Exercise details: Search the records for the string "chart" and copy every line where it turns up.

Top of Supplied information

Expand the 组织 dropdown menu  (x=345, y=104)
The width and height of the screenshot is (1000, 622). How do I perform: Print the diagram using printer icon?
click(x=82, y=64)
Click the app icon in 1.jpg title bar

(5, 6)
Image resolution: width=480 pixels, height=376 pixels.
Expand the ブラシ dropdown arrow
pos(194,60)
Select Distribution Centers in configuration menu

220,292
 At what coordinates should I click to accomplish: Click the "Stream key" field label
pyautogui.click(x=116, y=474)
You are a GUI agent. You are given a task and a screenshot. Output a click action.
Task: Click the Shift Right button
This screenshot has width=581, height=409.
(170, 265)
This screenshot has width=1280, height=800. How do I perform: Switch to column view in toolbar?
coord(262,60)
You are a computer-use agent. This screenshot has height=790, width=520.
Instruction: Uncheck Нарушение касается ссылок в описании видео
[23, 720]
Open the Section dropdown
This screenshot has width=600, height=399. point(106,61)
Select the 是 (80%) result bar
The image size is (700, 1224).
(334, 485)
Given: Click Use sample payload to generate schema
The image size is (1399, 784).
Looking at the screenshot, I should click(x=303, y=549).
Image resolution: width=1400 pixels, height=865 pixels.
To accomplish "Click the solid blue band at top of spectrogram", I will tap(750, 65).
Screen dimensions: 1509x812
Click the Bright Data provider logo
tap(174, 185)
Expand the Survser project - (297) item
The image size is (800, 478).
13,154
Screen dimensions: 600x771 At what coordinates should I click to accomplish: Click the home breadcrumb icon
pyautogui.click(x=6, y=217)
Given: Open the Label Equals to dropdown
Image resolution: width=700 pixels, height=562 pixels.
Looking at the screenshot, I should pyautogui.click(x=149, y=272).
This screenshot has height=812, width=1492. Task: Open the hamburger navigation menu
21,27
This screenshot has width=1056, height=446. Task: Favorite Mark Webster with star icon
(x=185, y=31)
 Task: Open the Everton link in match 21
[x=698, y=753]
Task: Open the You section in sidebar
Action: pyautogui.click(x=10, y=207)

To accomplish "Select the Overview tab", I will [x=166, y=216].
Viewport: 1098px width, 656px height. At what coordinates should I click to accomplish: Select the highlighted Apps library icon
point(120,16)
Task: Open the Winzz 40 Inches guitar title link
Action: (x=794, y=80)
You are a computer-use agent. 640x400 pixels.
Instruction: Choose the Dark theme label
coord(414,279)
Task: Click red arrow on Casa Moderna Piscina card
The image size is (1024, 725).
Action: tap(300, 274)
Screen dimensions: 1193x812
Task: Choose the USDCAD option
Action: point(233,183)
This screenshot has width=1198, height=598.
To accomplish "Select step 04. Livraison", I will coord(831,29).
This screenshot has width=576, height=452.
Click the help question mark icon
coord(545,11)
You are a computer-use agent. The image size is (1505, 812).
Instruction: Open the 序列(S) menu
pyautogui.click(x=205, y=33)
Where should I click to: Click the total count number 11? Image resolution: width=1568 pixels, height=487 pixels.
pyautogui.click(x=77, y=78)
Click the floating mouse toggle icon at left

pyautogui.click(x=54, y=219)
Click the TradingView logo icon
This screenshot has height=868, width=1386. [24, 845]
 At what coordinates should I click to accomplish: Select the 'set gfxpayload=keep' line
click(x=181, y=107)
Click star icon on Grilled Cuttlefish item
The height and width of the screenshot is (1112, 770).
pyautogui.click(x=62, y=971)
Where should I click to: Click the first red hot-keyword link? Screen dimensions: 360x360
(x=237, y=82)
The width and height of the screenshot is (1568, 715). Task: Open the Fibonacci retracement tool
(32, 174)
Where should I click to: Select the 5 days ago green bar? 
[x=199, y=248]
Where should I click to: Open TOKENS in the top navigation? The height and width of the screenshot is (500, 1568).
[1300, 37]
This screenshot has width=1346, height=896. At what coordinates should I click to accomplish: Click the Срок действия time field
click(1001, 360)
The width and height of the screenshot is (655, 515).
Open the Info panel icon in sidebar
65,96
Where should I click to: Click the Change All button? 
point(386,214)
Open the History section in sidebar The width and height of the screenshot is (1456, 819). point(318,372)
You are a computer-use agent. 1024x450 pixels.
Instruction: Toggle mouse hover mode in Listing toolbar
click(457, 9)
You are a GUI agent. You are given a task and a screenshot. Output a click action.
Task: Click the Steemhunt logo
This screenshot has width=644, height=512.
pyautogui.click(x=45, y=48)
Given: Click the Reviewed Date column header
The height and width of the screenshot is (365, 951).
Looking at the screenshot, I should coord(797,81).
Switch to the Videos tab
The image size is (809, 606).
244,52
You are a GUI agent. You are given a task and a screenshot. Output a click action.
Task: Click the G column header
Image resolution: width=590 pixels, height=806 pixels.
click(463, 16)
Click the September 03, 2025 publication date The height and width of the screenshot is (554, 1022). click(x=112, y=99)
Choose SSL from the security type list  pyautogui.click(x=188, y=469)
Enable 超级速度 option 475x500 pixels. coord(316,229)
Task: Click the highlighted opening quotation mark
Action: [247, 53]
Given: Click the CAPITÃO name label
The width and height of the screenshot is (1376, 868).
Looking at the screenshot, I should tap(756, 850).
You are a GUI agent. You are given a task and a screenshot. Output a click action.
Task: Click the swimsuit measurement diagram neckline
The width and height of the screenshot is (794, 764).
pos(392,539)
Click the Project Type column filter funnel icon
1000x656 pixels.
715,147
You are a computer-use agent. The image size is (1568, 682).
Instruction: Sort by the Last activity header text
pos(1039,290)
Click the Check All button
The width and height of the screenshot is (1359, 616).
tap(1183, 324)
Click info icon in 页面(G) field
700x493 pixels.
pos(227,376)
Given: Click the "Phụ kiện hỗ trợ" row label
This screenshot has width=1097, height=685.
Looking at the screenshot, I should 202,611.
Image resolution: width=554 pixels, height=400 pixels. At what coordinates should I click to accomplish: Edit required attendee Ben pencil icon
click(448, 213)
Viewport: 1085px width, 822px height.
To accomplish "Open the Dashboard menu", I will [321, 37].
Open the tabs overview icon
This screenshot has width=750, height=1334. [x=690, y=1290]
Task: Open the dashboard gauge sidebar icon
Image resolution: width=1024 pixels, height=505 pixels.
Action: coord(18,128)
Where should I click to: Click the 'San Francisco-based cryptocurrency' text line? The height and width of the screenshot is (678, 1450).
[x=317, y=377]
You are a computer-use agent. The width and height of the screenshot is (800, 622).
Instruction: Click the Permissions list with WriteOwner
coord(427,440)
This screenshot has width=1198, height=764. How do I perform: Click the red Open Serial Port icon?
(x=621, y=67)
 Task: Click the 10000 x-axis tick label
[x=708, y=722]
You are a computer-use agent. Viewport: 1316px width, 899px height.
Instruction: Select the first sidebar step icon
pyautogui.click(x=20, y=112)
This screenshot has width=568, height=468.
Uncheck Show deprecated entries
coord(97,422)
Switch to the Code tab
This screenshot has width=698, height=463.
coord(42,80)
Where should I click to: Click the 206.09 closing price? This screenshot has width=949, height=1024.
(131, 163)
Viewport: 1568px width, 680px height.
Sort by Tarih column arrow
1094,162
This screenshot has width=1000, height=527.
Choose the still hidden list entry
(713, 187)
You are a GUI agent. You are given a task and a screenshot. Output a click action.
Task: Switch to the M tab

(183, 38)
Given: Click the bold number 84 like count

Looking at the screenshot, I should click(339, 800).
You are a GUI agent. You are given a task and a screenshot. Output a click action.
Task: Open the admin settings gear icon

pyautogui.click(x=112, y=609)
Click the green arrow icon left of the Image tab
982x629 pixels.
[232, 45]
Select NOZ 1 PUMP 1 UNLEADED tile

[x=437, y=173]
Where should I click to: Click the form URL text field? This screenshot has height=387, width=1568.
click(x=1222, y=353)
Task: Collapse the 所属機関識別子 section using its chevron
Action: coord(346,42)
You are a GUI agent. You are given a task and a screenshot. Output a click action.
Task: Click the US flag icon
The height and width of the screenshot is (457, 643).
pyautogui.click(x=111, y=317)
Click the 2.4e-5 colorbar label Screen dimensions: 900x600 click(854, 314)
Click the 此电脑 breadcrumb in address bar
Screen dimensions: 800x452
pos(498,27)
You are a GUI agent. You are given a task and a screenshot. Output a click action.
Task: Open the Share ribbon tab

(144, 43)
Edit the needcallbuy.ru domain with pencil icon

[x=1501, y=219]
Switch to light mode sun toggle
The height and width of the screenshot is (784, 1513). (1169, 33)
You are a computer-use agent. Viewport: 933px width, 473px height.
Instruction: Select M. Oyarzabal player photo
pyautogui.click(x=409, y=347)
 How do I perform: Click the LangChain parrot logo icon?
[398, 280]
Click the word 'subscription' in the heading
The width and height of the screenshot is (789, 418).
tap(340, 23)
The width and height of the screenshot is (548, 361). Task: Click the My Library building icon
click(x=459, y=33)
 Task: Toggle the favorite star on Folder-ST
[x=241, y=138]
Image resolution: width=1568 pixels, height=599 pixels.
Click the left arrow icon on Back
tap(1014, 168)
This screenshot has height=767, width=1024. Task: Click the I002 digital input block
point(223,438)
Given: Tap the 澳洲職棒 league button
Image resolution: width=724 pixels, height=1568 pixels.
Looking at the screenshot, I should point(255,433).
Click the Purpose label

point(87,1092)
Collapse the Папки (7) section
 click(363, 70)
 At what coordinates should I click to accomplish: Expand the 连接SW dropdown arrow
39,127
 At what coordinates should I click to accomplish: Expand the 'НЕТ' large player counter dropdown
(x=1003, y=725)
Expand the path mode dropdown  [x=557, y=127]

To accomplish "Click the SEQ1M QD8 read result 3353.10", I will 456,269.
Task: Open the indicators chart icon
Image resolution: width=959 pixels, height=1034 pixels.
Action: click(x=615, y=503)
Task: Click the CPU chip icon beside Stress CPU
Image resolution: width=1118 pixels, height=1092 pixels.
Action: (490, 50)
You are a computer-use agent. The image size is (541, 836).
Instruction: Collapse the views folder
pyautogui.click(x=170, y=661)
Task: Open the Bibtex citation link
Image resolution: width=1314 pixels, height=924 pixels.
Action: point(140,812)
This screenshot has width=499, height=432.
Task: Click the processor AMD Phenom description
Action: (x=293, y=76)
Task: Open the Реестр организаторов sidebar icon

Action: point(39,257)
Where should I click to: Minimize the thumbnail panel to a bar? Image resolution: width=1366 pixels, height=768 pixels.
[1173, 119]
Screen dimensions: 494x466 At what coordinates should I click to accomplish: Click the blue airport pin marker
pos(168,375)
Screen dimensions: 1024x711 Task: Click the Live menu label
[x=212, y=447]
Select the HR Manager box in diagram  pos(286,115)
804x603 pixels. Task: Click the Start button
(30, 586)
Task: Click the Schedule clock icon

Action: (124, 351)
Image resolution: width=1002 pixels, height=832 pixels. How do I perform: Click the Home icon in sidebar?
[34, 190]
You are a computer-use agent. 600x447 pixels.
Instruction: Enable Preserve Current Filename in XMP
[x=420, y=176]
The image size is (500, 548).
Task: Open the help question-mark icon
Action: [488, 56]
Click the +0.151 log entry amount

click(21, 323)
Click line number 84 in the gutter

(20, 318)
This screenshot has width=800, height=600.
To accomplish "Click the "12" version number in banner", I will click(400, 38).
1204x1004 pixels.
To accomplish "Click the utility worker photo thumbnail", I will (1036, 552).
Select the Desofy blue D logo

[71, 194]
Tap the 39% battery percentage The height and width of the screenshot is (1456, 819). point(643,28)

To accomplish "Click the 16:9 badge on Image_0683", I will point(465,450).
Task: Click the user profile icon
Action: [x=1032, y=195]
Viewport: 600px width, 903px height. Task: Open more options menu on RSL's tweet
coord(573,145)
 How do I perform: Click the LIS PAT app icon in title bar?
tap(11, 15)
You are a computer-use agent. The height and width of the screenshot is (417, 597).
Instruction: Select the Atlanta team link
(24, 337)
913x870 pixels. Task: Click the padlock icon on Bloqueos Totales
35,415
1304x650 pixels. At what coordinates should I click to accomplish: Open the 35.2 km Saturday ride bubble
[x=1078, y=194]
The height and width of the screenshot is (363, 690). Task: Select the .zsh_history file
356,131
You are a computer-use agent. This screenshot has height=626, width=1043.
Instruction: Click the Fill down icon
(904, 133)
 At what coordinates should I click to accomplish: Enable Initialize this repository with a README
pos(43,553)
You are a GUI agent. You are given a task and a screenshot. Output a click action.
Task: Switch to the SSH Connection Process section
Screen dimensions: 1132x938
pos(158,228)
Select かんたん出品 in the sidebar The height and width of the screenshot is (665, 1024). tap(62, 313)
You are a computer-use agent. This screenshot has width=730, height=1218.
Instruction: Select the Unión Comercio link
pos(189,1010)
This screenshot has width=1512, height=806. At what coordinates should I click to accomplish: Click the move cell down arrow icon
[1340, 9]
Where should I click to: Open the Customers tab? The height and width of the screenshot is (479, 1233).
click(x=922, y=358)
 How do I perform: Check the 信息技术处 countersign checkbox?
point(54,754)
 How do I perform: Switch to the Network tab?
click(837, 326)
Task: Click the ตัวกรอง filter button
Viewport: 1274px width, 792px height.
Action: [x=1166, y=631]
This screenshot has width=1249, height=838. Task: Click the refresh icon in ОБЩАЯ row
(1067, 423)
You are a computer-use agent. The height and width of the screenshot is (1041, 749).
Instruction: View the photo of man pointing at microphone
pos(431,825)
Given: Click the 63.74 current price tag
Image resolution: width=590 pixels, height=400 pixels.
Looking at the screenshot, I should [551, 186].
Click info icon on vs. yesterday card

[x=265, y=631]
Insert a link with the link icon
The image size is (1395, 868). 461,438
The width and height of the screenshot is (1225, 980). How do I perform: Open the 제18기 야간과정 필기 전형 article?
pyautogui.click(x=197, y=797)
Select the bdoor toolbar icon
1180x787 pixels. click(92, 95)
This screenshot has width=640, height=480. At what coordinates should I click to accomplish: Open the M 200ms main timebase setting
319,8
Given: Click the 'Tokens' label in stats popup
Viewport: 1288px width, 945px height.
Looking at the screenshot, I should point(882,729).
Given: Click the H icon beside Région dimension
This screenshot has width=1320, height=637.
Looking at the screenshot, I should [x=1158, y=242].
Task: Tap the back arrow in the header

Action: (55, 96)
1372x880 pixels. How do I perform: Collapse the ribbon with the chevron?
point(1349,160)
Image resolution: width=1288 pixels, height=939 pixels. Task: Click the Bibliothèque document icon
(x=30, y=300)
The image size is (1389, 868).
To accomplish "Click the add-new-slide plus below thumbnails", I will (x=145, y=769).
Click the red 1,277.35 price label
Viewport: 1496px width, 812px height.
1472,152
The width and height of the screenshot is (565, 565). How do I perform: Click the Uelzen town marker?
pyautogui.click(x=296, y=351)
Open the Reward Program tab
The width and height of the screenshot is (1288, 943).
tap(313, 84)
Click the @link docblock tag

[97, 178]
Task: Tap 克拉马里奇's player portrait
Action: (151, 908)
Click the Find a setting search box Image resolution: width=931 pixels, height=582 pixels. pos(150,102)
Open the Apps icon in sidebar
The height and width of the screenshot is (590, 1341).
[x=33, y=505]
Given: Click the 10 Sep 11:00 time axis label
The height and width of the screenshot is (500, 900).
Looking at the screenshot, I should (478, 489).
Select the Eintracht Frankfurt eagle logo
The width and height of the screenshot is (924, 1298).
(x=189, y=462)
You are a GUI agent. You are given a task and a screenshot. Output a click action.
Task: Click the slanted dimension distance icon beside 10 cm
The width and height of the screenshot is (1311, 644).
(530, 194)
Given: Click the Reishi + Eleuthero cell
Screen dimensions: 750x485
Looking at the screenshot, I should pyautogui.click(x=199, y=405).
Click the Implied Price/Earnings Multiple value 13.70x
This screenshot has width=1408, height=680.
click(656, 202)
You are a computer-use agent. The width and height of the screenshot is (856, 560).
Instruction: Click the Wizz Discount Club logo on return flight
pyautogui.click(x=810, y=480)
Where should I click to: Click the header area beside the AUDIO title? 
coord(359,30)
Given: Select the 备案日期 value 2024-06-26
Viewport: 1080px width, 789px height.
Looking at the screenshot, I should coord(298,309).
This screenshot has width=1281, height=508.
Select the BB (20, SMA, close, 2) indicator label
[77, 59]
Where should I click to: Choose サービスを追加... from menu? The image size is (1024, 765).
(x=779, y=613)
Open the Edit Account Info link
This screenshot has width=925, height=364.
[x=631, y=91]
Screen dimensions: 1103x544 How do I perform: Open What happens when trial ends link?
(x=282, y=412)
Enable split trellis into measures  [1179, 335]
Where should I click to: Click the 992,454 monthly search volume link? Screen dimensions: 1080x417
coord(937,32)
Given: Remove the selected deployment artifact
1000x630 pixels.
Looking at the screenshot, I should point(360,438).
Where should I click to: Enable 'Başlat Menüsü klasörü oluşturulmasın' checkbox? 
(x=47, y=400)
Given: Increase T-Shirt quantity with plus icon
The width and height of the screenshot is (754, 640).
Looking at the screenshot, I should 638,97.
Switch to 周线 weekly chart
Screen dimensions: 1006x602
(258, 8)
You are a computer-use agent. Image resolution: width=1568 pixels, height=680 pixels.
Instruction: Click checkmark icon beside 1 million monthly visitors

Bottom of Supplied information

Task solution:
Task: Open the indicators chart icon
Switch to 周线 weekly chart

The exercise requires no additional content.